Higher entropy and novelty in LLM outputs undermine their plausibility as idiolectally consistent writing, providing an implicit signal exploited by n-gram tracing and neural methods (notably STAR and LUAR) to distinguish between genuine and fabricated samples. These systematic divergences are not easily mitigated by prompt engineering alone, suggesting inherent limitations in few-shot LLM impersonation.
Implications and Future Directions
The demonstrated resilience of AV systems has several theoretical and practical implications:
- Forensic Reliability: AV systems retain robust discriminative power against entry-level LLM-driven impersonation, supporting their continued evidentiary validity in forensic contexts.
- Adversarial Limitations: Prompting alone cannot induce sufficient idiolectal fidelity in LLM outputs to undermine verification.
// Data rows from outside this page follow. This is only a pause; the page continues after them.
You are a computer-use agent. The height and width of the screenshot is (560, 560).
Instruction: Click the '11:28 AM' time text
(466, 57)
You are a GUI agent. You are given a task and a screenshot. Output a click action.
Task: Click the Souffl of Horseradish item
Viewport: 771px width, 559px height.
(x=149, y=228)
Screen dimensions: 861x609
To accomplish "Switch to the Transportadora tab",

Adaptive adversarial strategies (e.g., feedback-driven prompt refinement, PEFT) and parameter-level model adaptation may raise new challenges—necessitating further study.
- AI Text Detection Overlap: Neural AV models appear to leverage global stylistic properties (e.g., inflated entropy) symptomatic of LLM-generated text—a dual signal for both authorship and AI detection. Fine-grained adversarial attacks warrant investigation to probe vulnerabilities in this overlap.
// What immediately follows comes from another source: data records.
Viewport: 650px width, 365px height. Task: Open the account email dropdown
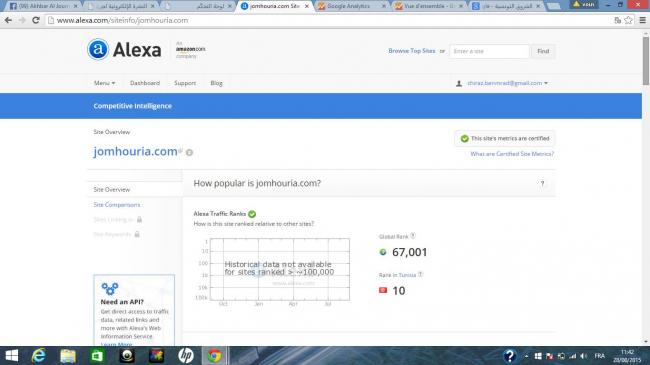coord(507,83)
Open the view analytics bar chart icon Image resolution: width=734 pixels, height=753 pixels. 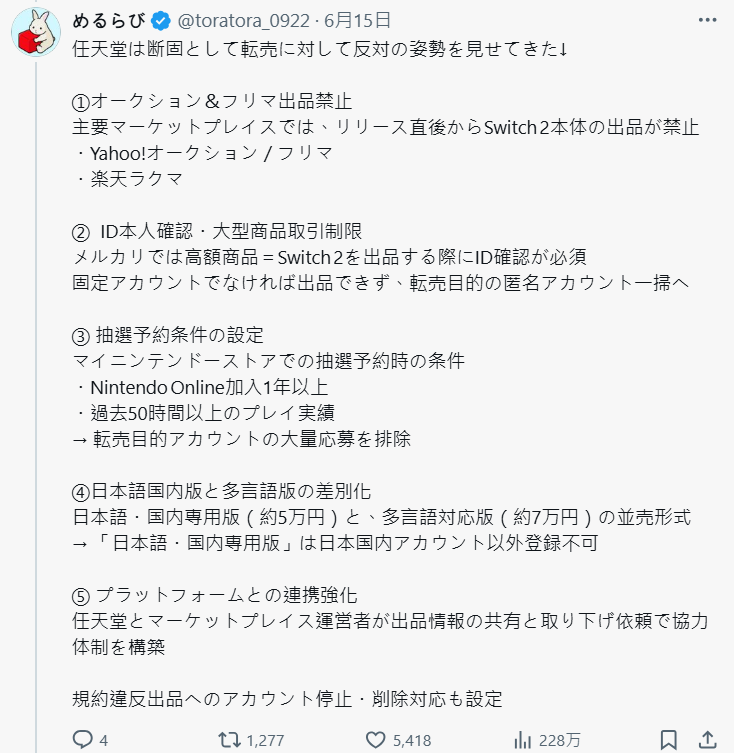(522, 740)
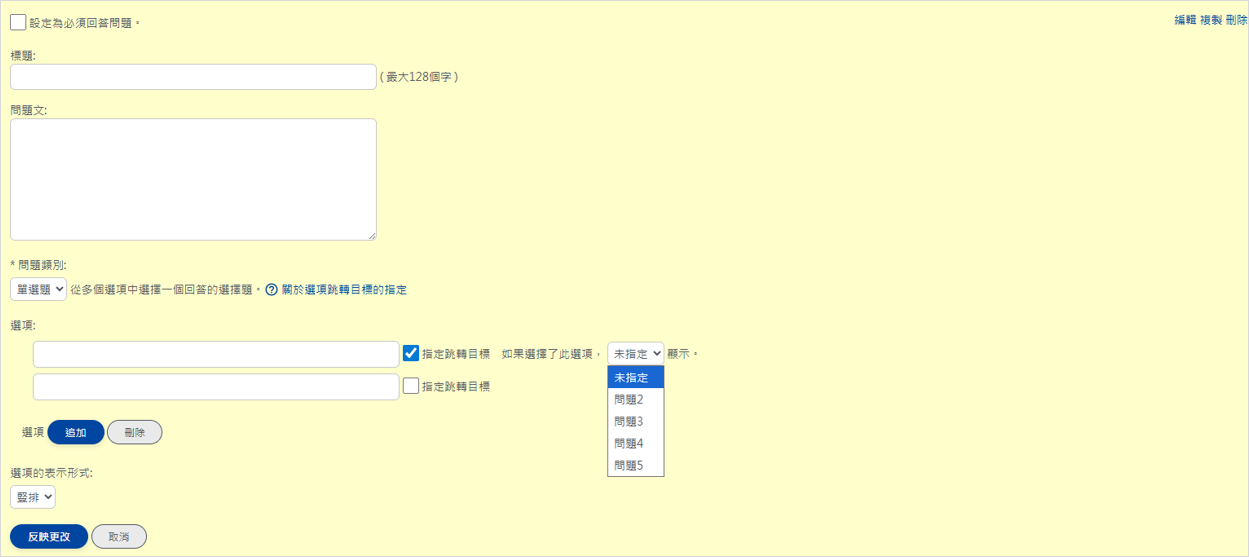Image resolution: width=1249 pixels, height=557 pixels.
Task: Check second option's 指定跳轉目標 checkbox
Action: pos(411,385)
- Human Deception Risk: Algorithms strongly reject LLM impersonations, but such texts may still deceive human readers, posing social-engineering risks even absent algorithmic confusion.
Future research should explore:
- Iterative adversarial prompting coupled with AV feedback loops.
- Incorporation of human-perceived authorship plausibility metrics.
- Systematic manipulation of LLM decoding parameters to modulate entropy.
- Evaluation of PEFT and full fine-tuning adversarial attacks.
Conclusion
The paper provides compelling empirical evidence that current AV methods, both neural and non-neural, successfully detect and reject LLM-driven authorship impersonations, with resilience persisting across genres and prompting strategies. Persistent limitations in lexically diverse LLM outputs prevent successful evasion of forensic verification, though algorithmic robustness cannot necessarily prevent deception of human readers. Theoretical insights on entropy and idiolectal stability underscore the discriminative mechanisms exploited by AV systems and highlight directions for adversarial escalation. Continued operational effectiveness of AV methods is affirmed, but vigilance against evolving adversarial tactics remains essential.